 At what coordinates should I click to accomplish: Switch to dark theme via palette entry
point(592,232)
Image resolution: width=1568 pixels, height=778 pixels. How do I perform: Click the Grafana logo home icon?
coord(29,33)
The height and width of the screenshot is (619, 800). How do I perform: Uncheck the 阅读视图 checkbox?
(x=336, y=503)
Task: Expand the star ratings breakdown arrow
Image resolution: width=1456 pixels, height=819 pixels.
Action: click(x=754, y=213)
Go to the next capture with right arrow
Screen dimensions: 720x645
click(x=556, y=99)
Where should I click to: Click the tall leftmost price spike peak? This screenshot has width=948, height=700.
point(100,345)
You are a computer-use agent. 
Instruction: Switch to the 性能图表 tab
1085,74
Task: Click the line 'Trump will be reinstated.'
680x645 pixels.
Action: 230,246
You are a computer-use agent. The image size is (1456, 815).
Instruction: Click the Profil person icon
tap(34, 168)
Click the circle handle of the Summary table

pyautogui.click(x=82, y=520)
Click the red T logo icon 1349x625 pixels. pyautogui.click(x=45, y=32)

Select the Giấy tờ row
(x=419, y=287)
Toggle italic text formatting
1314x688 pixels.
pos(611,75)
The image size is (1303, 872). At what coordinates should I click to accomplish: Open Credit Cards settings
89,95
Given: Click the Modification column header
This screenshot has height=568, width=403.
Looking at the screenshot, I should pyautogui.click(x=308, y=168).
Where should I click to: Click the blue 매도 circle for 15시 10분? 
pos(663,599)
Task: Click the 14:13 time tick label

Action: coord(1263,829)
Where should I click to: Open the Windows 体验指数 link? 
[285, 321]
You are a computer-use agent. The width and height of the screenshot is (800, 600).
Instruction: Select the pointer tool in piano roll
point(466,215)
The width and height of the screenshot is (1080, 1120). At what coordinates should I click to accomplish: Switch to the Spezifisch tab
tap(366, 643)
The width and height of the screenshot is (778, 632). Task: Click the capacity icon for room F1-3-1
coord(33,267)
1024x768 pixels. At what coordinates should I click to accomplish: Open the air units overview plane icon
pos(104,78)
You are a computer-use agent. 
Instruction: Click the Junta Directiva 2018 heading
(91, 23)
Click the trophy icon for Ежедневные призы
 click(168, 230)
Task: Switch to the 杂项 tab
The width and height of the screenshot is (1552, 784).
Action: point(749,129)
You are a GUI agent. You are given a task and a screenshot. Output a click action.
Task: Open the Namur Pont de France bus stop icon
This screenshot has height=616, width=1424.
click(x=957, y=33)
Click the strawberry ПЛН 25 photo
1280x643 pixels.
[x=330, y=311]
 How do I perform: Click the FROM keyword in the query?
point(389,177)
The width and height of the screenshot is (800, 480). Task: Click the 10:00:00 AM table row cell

** ASSIGNED TASK **
Which lines of the material contain "computer"? List them.

** TASK RESULT **
You are a computer-use agent. 
You are a computer-use agent. The image size is (1456, 815).
You are a computer-use agent. The width and height of the screenshot is (800, 600).
You are a computer-use agent. 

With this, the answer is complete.